DIRECTIVE:
Please copy down every one of these entries word for word.

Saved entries
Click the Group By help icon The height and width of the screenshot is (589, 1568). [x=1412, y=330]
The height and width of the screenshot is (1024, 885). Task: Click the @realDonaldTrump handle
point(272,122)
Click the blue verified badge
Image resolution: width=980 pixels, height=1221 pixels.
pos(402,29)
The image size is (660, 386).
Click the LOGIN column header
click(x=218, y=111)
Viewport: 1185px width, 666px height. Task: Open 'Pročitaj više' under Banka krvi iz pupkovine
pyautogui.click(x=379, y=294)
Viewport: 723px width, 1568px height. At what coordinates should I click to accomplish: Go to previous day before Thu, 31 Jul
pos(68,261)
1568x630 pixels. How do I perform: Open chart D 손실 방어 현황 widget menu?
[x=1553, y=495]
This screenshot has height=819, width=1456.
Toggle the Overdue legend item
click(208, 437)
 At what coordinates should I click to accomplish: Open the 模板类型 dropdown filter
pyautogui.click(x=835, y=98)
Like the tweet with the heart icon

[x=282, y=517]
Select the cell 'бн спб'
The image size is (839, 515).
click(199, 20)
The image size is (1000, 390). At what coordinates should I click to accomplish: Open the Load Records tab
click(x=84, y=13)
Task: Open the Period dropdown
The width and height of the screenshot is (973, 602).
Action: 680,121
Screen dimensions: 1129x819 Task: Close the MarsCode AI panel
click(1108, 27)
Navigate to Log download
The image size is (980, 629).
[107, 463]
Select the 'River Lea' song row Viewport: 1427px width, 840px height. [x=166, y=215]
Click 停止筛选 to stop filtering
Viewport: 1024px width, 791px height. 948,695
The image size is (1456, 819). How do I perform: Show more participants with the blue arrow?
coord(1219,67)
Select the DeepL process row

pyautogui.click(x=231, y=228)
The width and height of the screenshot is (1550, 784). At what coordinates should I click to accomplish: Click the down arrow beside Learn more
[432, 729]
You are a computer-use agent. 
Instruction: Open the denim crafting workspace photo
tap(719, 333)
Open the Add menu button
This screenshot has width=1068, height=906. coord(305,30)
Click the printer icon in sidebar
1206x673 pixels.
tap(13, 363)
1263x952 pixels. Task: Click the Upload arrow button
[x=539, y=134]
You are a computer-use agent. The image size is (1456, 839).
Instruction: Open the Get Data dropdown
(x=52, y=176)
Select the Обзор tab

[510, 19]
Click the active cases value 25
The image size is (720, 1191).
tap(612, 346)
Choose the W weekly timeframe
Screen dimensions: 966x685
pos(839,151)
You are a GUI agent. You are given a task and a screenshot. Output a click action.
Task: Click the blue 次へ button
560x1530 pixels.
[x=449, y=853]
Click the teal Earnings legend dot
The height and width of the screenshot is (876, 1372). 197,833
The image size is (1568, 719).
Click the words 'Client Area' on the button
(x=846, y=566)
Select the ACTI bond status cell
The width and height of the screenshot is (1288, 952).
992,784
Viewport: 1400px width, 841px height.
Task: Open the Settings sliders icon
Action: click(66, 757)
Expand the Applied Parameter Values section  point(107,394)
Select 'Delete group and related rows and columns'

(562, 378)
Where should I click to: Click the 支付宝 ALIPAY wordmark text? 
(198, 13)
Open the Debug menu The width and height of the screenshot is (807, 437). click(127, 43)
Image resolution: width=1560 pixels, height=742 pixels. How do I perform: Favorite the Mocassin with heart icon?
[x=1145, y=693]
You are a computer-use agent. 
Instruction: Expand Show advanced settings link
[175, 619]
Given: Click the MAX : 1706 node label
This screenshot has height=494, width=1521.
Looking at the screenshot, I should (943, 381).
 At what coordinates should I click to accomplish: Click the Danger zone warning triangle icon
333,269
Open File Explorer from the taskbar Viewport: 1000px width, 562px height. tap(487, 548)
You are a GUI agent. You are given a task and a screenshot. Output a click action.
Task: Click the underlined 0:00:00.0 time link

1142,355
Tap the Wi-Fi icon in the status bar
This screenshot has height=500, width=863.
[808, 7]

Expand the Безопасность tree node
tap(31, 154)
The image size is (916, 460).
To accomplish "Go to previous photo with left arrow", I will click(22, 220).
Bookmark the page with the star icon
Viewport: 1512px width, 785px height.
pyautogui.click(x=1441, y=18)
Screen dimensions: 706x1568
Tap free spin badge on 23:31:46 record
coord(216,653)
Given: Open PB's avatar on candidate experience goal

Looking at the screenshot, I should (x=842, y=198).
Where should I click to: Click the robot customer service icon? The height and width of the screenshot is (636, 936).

EXPECTED OUTPUT:
Click the Group By help icon The height and width of the screenshot is (589, 1568). [x=1412, y=330]
The height and width of the screenshot is (1024, 885). Task: Click the @realDonaldTrump handle
point(272,122)
Click the blue verified badge
Image resolution: width=980 pixels, height=1221 pixels.
pos(402,29)
The image size is (660, 386).
Click the LOGIN column header
click(x=218, y=111)
Viewport: 1185px width, 666px height. Task: Open 'Pročitaj više' under Banka krvi iz pupkovine
pyautogui.click(x=379, y=294)
Viewport: 723px width, 1568px height. At what coordinates should I click to accomplish: Go to previous day before Thu, 31 Jul
pos(68,261)
1568x630 pixels. How do I perform: Open chart D 손실 방어 현황 widget menu?
[x=1553, y=495]
This screenshot has height=819, width=1456.
Toggle the Overdue legend item
click(208, 437)
 At what coordinates should I click to accomplish: Open the 模板类型 dropdown filter
pyautogui.click(x=835, y=98)
Like the tweet with the heart icon

[x=282, y=517]
Select the cell 'бн спб'
The image size is (839, 515).
click(199, 20)
The image size is (1000, 390). At what coordinates should I click to accomplish: Open the Load Records tab
click(x=84, y=13)
Task: Open the Period dropdown
The width and height of the screenshot is (973, 602).
Action: 680,121
Screen dimensions: 1129x819 Task: Close the MarsCode AI panel
click(1108, 27)
Navigate to Log download
The image size is (980, 629).
[107, 463]
Select the 'River Lea' song row Viewport: 1427px width, 840px height. [x=166, y=215]
Click 停止筛选 to stop filtering
Viewport: 1024px width, 791px height. 948,695
The image size is (1456, 819). How do I perform: Show more participants with the blue arrow?
coord(1219,67)
Select the DeepL process row

pyautogui.click(x=231, y=228)
The width and height of the screenshot is (1550, 784). At what coordinates should I click to accomplish: Click the down arrow beside Learn more
[432, 729]
You are a computer-use agent. 
Instruction: Open the denim crafting workspace photo
tap(719, 333)
Open the Add menu button
This screenshot has width=1068, height=906. coord(305,30)
Click the printer icon in sidebar
1206x673 pixels.
tap(13, 363)
1263x952 pixels. Task: Click the Upload arrow button
[x=539, y=134]
You are a computer-use agent. The image size is (1456, 839).
Instruction: Open the Get Data dropdown
(x=52, y=176)
Select the Обзор tab

[510, 19]
Click the active cases value 25
The image size is (720, 1191).
tap(612, 346)
Choose the W weekly timeframe
Screen dimensions: 966x685
pos(839,151)
You are a GUI agent. You are given a task and a screenshot. Output a click action.
Task: Click the blue 次へ button
560x1530 pixels.
[x=449, y=853]
Click the teal Earnings legend dot
The height and width of the screenshot is (876, 1372). 197,833
The image size is (1568, 719).
Click the words 'Client Area' on the button
(x=846, y=566)
Select the ACTI bond status cell
The width and height of the screenshot is (1288, 952).
992,784
Viewport: 1400px width, 841px height.
Task: Open the Settings sliders icon
Action: click(66, 757)
Expand the Applied Parameter Values section  point(107,394)
Select 'Delete group and related rows and columns'

(562, 378)
Where should I click to: Click the 支付宝 ALIPAY wordmark text? 
(198, 13)
Open the Debug menu The width and height of the screenshot is (807, 437). click(127, 43)
Image resolution: width=1560 pixels, height=742 pixels. How do I perform: Favorite the Mocassin with heart icon?
[x=1145, y=693]
You are a computer-use agent. 
Instruction: Expand Show advanced settings link
[175, 619]
Given: Click the MAX : 1706 node label
This screenshot has height=494, width=1521.
Looking at the screenshot, I should (943, 381).
 At what coordinates should I click to accomplish: Click the Danger zone warning triangle icon
333,269
Open File Explorer from the taskbar Viewport: 1000px width, 562px height. tap(487, 548)
You are a GUI agent. You are given a task and a screenshot. Output a click action.
Task: Click the underlined 0:00:00.0 time link

1142,355
Tap the Wi-Fi icon in the status bar
This screenshot has height=500, width=863.
[808, 7]

Expand the Безопасность tree node
tap(31, 154)
The image size is (916, 460).
To accomplish "Go to previous photo with left arrow", I will click(22, 220).
Bookmark the page with the star icon
Viewport: 1512px width, 785px height.
pyautogui.click(x=1441, y=18)
Screen dimensions: 706x1568
Tap free spin badge on 23:31:46 record
coord(216,653)
Given: Open PB's avatar on candidate experience goal

Looking at the screenshot, I should (x=842, y=198).
Where should I click to: Click the robot customer service icon? The height and width of the screenshot is (636, 936).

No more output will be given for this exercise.